Гавриил пожал плечами.

– А за что их любить? Я здесь довольно давно. Конечно, среди людей попадаются и умные, и благородные, и одаренные, и даже эти, как их… – он чуть поморщился, – святые. Однако все лучшее тут рано или поздно попирается, истребляется, затаптывается в грязь.

– Ты в этом уверен?

– Адская пасть не выбирает. Нет закона, по которому в аду уничтожают только лучших или только худших. Просто худших больше, и они заводят свои порядки – даже в аду. Милосердные щадят и хороших, и плохих. Плохие же щадят только самих себя. Так постепенно род человеческий освобождается от добра, как от ненужного груза. Истина, закон, справедливость – все это только слова, чтобы добиться цели, – и цель эта обычно отвратительна. Я рано понял, почему Люцифер их ненавидит. Им дано было все даже тут, на скорбных равнинах… Но они ищут только зла. Они бесконечно терзают друг друга. А значит, ни милосердия, ни снисхождения они не заслужили. И если бы я был Люцифером, я бы пытал каждого раскаленным железом, живьем распиливал на тысячу кусков, плавил бы на медленном огне…

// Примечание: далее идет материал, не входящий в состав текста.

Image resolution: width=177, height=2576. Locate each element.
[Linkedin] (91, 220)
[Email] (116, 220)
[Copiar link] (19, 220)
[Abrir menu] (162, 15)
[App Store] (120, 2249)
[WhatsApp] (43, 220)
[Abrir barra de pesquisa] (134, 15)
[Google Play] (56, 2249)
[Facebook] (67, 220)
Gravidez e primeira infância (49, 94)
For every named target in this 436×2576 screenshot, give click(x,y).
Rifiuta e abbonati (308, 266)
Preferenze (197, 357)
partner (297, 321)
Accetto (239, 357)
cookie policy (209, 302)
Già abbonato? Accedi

В глазах его появился красный отблеск, в голосе заскрежетала ненависть.

– Гавриил, опомнись! – не выдержал Михаил.

Гавриил спохватился, умолк. Глаза его остыли, на губах мелькнула улыбка.

– Но, к счастью, я не Люцифер, – сказал он примирительно. – Я простой наблюдатель.

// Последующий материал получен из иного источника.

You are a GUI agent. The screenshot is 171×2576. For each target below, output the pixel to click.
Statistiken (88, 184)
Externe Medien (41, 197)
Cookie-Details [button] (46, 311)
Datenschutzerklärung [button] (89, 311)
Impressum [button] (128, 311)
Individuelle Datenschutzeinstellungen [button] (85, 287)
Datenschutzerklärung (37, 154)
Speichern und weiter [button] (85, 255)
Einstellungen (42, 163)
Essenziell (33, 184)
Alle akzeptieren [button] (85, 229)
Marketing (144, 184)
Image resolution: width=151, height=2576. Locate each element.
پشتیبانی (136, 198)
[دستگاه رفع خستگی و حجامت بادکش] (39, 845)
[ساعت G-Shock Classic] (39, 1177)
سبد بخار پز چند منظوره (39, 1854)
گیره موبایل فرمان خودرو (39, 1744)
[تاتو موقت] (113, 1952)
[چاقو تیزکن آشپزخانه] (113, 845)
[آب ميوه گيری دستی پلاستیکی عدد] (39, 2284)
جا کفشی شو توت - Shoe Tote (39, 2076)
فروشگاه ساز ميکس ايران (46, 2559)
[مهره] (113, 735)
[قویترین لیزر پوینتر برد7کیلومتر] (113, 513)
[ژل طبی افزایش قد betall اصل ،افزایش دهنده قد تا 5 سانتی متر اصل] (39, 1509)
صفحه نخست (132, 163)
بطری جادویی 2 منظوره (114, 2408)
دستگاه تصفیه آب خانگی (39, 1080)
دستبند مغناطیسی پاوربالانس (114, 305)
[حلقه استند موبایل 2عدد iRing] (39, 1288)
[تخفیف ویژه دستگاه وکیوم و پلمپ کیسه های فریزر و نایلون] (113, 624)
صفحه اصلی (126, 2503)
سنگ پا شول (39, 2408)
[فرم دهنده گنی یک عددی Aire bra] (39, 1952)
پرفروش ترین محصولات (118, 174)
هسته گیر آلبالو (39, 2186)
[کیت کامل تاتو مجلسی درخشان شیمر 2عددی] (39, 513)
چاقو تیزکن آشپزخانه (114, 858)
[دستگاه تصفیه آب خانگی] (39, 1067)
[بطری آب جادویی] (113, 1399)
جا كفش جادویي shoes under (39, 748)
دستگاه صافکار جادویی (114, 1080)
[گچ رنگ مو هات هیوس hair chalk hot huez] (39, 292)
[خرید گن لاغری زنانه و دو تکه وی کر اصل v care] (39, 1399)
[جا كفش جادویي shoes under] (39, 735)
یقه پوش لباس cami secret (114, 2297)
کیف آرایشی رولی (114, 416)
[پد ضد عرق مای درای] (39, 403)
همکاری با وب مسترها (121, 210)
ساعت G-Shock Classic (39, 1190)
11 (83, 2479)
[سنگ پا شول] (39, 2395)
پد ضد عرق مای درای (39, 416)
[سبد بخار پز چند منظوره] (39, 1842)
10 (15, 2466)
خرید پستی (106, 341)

Теперь заговорил Михаил – взвешенно, неторопливо.

– От них нельзя требовать слишком много. Они ведь только люди, над ними тяготеет первородный грех, сама природа их такова…

– Да, они люди, на них грех, – перебил его брат. – Но, знаешь, на Люцифере ведь тоже грех. Он, как известно, падший. Но никто не падал так страшно и так глубоко, как эти самые люди, которых ты сейчас защищаешь перед моим лицом. Кто-то скажет – демоны. Но люди страшнее демонов. Демоны знают, что они порожденье зла, и не отрицают этого. Люди же творят самые чудовищные преступления и при этом считают себя добрыми, честными, милосердными. О, если когда-нибудь настанет ужасный миг всеобщего посмертия, ты увидишь, там люди будут терзать всех – и ангелов, и демонов, и самих себя!

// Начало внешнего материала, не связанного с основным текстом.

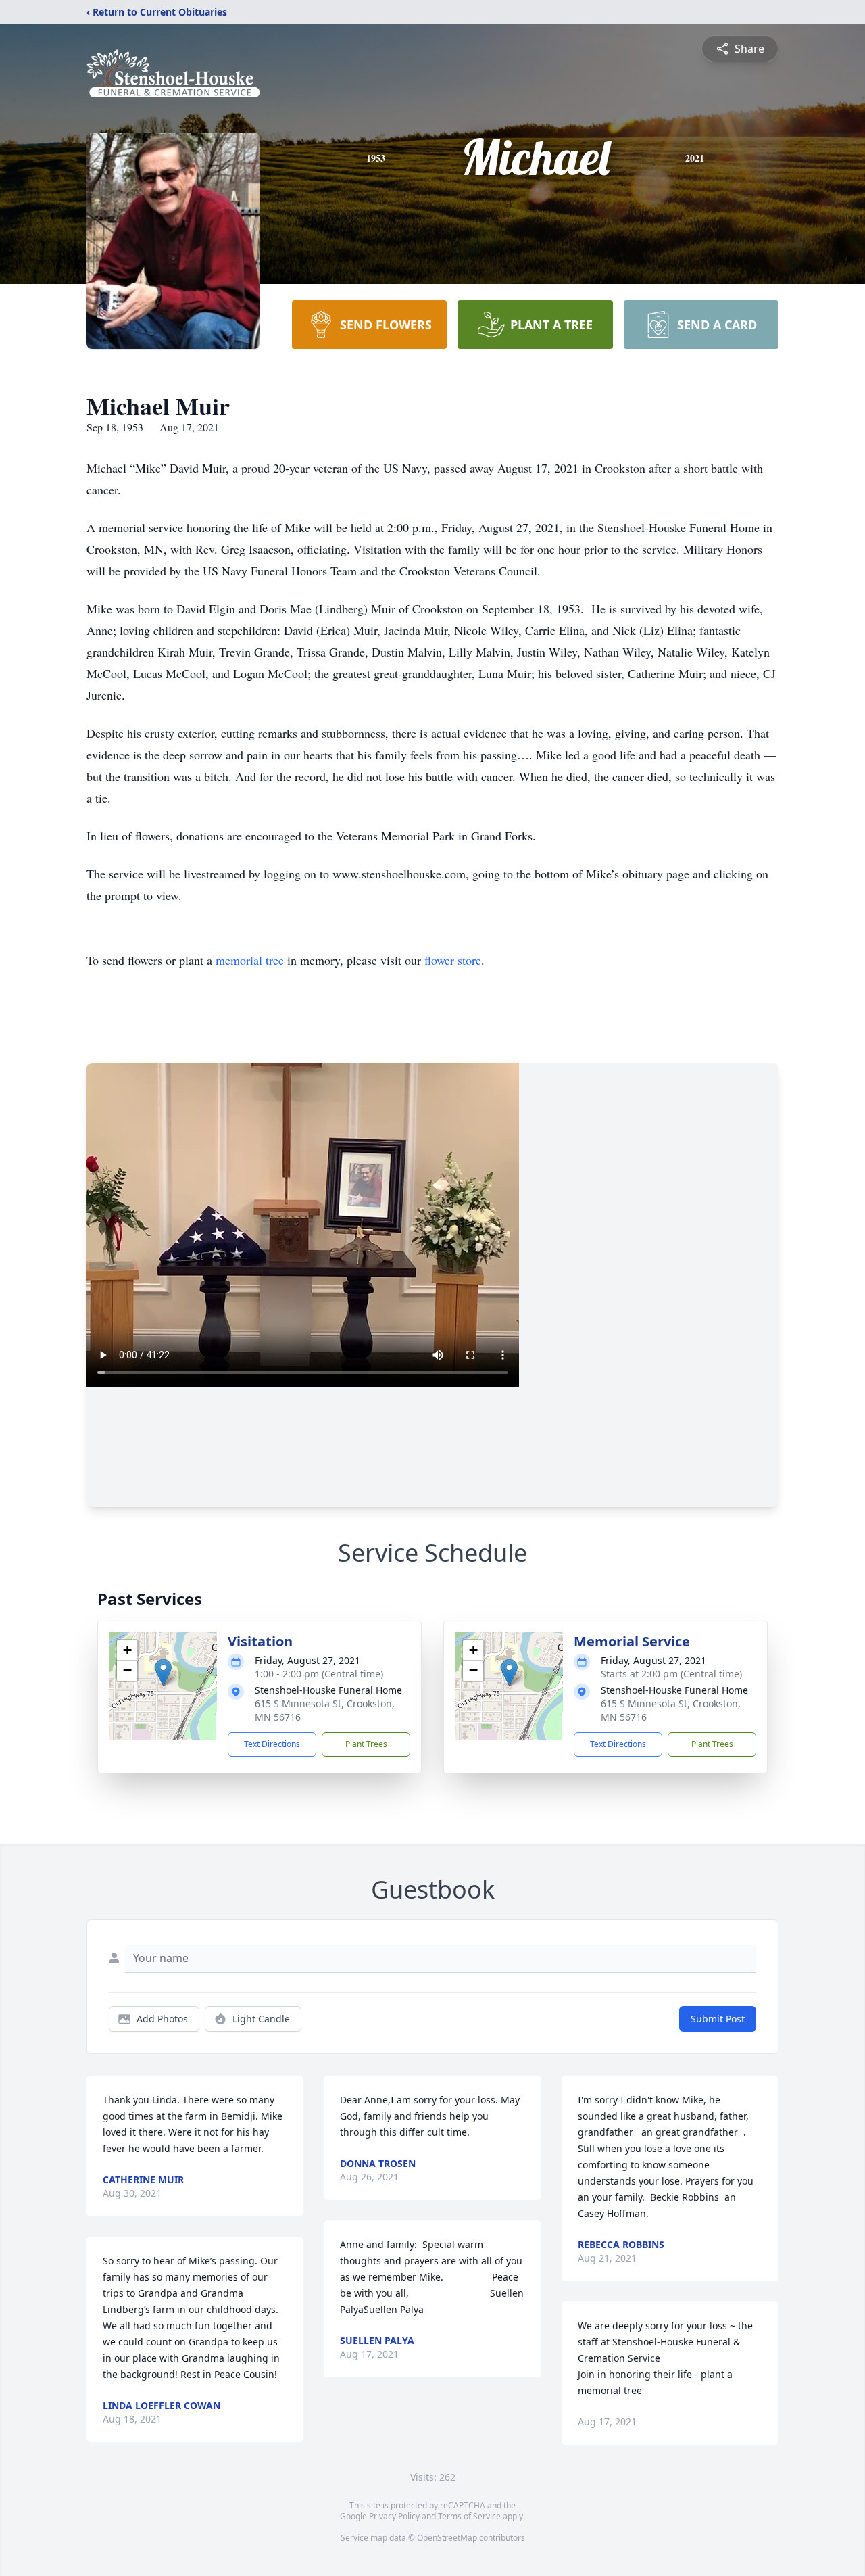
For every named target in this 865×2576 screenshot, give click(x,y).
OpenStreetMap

Михаил некоторое время угрюмо молчал.

– Тем не менее, – сказал он наконец, – я хотел бы поговорить с Люцифером.

Гавриил скрестил руки на груди, глядел насмешливо.

– Ну, и что же тебе мешает? Пошли ему вызов.

– Я послал.

– И?

– Он не откликнулся.

– Но он обязан был?

– Конечно.

– Но вместо него явился я.

– Да.

– Что это значит, по-твоему?

Михаил молчал, глядел на брата без всякого выражения на бородатом лице, глаза были черны, непроницаемы.

– И что же? – наконец выговорил он.

– Это значит, – раздельно отвечал Гавриил, – что Люцифера здесь нет.

– Но он не мог покинуть землю… Мы бы знали.

– Он и не покидал ее. Его просто здесь не было. Никогда.

На минуту воцарилась тишина. Архангелы глядели друг на друга, темный огонь сиял в их глазах.

– Объяснись, – потребовал Михаил.

– Все очень просто. Отец не свергал Люцифера с небес – он убил его. Уничтожил, испепелил неимоверной силою своего гнева.

Архистратиг онемел на миг.

– Ты обвиняешь Бога в сыноубийстве?! – опомнившись, загремел он.

Брат не очень-то испугался, но все-таки отступил на шаг. Улыбка сползла с лица его, как гусеница.

– Я констатирую факт. После бунта никто не видел Люцифера – ни наверху, ни внизу.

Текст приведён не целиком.